Abstract
Nuclear protein of the testis (NUT) midline carcinoma (NMC), is a rare and highly aggressive form of undifferentiated squamous cell carcinoma. NMC is molecularly characterized by chromosomal rearrangement of the NUT gene to another gene, most commonly the bromodomain and extraterminal domain (BET) gene BRD4, forming the BRD4-NUT fusion oncogene. Therefore, inhibiting BRD4-NUT oncogenic function directly by BET inhibitors represents an attractive therapeutic approach but toxicity may limit the use of pan-BET inhibitors treating this cancer. We thus performed a drug screening approach using a library consisting of epigenetic compounds and ‘Donated Chemical Probes’ collated by the Structural Genomics Consortium (SGC) and identified the p300/CBP HAT inhibitor A-485, in addition to the well-known BET inhibitor JQ1, to be the most active candidate for NMC treatment. In contrast to JQ1, A-485 was selectively potent in NMC compared to other cell lines tested. Mechanistically, A-485 inhibited p300-mediated histone acetylation, leading to disruption of BRD4-NUT binding to hyperacetylated megadomains. Consistently, BRD4-NUT megadomain-associated genes MYC, CCAT1 and TP63 were downregulated by A-485. A-485 strongly induced squamous differentiation, cell cycle arrest and apoptosis.

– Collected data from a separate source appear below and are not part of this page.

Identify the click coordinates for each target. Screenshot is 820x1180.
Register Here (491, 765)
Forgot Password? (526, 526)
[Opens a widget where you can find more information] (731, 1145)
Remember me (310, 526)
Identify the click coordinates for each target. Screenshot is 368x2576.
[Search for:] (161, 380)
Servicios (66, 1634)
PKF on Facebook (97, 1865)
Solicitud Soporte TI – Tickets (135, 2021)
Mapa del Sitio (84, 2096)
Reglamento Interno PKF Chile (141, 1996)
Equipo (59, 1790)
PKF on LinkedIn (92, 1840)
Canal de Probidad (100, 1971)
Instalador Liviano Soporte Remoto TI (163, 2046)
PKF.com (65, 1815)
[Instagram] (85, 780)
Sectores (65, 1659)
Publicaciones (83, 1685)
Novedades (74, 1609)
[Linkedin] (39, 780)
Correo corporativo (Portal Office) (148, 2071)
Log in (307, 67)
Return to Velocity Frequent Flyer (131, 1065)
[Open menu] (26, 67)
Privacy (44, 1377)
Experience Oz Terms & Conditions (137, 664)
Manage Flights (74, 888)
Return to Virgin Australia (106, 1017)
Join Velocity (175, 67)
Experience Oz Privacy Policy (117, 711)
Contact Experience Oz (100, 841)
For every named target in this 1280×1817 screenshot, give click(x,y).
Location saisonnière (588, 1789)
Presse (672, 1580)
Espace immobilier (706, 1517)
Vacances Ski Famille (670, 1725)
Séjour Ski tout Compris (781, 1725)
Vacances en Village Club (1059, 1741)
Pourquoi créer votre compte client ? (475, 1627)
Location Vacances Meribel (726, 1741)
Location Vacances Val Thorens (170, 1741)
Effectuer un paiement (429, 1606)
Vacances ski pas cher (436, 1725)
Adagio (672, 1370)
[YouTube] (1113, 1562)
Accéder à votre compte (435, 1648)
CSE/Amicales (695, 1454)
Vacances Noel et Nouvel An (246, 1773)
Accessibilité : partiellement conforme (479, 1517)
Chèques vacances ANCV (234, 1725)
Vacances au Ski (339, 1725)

Combined inhibition of p300/CBP and BET showed synergistic effects. In summary, we identified the p300/CBP HAT domain as a putative therapeutic target in highly therapy-resistant NMC.
Subject terms: Targeted therapies, Target identification
Introduction
Nuclear protein of the testis (NUT) midline carcinoma (NMC) is defined by chromosomal rearrangement of the nuclear protein of the testis (NUT) gene on chromosome 15q14 mainly arising in midline structures, such as head, neck and mediastinum. In ~70% of NMCs, most of the coding sequence of NUT is fused to BRD4, creating a BRD4-NUT oncogene [1, 2]. In the BRD4-NUT fusion protein, the BRD4 moiety contains two tandem bromodomains (BD) that bind to acetyl-lysine residues on histones and the NUT moiety contains two acidic domains (AD), one of which binds to the histone acetyltransferase p300/CBP stimulating its catalytic activity [3]. Recruitment of p300/CBP leads to regional histone hyperacetylation, which further recruits BRD4-NUT in a feed-forward manner [4]. Eventually, massive acetylated chromatin regions termed ‘megadomains’ are created. BRD4-NUT megadomains drive transcription of underlying genes (e.g. MYC and TP63) that prevent differentiation and stimulate growth [4].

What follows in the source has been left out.